* PASSAGE PROVIDED:
None more so, perhaps, than the people of Cape Town, South Africa, a city of 4 million people that since 2015 has been hit by a drought that has led officials to limit water use to 50 liters — a little more 13 gallons — a day per person. City officials have issued dire warnings about “Day Zero, the day Cape Town’s taps run dry. It could come as soon as May 11.
“There are a lot of people in Africa who don’t have access to water,” says Brown. “That’s going to be an interesting opportunity.”
Opportunity seemingly abounds everywhere, which is why Brown says it's a good time to be in the water business. He says AquaVenture projects its 2018 revenue to be in the $131-$136 million range.
“The world is getting drier,” he says. “If you look at the period from 1950 to 2000, the world population increased by 40%, and total water consumption, not including agriculture use, increased by something like 400%. So it’s huge that we’re using a lot more water per capita … that creates your existing water crises. Supplies can only go so far. You can’t pump more out of the well because you’re going to dry it out.”

* EXPLORE THE MATERIAL:
• a. According to the passage on the water business and Cape Town's drought, what range does AquaVenture project for its 2018 revenue?
• b. Carry on the passage about the water business and Cape Town's drought, starting after its last sentence.

* MATERIAL SUPPLIED:
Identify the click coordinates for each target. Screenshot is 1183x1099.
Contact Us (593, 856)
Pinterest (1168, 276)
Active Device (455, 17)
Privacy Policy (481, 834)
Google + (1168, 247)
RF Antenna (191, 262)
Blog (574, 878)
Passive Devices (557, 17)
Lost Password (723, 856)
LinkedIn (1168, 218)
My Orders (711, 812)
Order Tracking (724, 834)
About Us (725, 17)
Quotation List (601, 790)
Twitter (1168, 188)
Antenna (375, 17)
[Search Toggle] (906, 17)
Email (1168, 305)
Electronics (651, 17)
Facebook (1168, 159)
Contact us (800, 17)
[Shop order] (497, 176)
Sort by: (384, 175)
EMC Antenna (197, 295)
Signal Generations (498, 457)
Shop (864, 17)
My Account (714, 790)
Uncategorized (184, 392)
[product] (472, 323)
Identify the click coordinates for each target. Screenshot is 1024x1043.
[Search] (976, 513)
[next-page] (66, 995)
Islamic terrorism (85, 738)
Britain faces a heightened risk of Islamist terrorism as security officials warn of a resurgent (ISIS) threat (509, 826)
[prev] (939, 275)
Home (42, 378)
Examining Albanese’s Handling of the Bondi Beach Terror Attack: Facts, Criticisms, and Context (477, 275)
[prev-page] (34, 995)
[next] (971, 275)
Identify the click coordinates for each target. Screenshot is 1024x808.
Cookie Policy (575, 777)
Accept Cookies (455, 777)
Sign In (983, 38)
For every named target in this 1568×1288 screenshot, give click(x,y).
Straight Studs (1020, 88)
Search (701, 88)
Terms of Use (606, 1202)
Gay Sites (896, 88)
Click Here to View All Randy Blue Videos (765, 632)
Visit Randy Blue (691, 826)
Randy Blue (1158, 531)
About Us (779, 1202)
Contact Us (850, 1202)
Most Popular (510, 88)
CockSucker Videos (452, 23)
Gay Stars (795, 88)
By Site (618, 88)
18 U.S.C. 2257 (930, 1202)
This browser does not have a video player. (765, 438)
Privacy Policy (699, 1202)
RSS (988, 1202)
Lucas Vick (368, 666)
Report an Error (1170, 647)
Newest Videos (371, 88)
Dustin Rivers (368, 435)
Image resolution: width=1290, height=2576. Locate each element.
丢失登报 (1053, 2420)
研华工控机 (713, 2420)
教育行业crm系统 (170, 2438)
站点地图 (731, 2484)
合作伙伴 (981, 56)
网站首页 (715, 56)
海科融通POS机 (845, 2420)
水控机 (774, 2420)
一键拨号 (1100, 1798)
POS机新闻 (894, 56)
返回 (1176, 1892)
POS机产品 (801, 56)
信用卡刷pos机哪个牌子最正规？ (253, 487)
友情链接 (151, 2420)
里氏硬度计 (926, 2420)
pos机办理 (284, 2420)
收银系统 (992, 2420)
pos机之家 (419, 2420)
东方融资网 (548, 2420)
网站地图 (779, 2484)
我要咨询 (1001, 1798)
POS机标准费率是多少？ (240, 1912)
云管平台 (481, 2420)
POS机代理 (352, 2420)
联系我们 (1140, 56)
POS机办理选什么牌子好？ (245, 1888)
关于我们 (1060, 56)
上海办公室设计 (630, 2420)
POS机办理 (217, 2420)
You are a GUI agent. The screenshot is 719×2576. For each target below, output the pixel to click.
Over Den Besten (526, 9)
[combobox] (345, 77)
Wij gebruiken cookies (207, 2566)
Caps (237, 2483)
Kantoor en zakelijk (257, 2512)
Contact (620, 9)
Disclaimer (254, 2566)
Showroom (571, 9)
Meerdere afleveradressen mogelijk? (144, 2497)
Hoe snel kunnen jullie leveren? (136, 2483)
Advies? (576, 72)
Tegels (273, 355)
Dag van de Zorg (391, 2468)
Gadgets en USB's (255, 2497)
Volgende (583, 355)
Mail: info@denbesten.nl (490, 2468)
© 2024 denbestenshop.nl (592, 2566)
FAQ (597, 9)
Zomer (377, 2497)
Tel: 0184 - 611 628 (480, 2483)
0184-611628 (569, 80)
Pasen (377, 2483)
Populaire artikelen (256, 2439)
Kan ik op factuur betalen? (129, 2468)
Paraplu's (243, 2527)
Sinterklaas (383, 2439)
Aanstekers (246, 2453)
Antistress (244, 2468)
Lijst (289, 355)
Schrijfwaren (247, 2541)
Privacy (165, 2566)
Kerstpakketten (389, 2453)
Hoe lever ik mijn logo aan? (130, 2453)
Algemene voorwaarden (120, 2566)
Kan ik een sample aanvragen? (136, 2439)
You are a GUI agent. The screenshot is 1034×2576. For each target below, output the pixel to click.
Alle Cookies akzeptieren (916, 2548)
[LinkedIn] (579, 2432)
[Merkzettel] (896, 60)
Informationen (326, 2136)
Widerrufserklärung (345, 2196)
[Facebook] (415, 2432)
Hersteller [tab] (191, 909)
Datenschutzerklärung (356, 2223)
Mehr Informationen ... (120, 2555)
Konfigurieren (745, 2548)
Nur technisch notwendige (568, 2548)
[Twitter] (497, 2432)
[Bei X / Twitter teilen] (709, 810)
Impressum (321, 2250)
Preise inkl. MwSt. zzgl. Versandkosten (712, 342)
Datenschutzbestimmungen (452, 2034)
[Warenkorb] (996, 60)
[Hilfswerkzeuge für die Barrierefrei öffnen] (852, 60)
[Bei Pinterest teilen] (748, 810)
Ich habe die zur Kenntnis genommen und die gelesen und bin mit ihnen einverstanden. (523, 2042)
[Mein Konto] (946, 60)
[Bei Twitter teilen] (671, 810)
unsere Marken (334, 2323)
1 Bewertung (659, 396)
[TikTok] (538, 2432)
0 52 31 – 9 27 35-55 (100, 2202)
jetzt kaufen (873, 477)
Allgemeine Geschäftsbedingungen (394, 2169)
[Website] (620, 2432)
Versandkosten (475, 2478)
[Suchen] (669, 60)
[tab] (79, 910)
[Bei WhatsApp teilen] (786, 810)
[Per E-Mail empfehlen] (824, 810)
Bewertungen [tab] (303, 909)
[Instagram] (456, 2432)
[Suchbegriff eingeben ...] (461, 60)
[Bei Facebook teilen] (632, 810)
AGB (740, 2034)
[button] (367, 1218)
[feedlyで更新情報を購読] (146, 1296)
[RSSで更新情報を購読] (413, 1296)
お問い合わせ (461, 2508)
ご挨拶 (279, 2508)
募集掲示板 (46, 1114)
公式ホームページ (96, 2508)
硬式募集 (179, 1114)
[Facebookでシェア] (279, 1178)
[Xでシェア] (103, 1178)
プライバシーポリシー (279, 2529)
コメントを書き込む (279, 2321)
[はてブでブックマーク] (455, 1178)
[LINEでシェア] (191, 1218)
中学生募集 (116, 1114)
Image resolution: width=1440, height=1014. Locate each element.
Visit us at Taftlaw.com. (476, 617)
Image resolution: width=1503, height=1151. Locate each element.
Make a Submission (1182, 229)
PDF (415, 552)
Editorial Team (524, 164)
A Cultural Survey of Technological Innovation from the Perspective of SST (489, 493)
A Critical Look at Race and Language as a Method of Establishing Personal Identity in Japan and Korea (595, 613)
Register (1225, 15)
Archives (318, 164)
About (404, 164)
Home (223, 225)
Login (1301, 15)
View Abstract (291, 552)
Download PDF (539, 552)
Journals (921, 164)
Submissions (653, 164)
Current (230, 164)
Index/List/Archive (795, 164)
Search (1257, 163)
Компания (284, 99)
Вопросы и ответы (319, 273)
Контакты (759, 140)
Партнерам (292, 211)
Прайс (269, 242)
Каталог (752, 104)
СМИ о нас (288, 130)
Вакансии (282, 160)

* TASK-BY-TASK ANSWERS:
• a. AquaVenture projects its 2018 revenue to be in the $131-$136 million range.

• b.
But AquaVenture has to be judicious about where it decides to set up shop. Brown says the company has turned down potentially lucrative opportunities in countries — he mentions Libya and Turkey — that look like solid bets on the surface but are riven with political unrest and terrorist activity. AquaVenture, he explains, isn’t looking to build or acquire a desalination plant for short-term gain. It wants to become an integral part of the communities it serves.
For that reason, AquaVenture hires as much local staff as possible in far-flung locations, and it doesn’t clean house with massive firings or layoffs. Some of the jobs at its plants require advanced engineering knowledge local candidates might not possess, so it will export staff from Tampa or one of its other locations. Plant managers tend to be people who have run Seven Seas facilities in other locations, and the company likes to rotate management personnel around its Caribbean locations frequently so they get a good sense of the different challenges facing the various island nations.
“We have a good solid crew of individuals we can plug in to different places,” says AquaVenture Senior Vice President Thomas O’Brien, who oversees operations. “Every plant is a little bit different, so it’s great cross-training to move employees around. During the hurricanes, we moved a lot of people around.”
Talent acquisition is a constant challenge, but the University of South Florida, where AquaVenture has a corporate ambassador, has proven an excellent pipeline of skilled workers — and the company has come up with an innovative way to bring them aboard.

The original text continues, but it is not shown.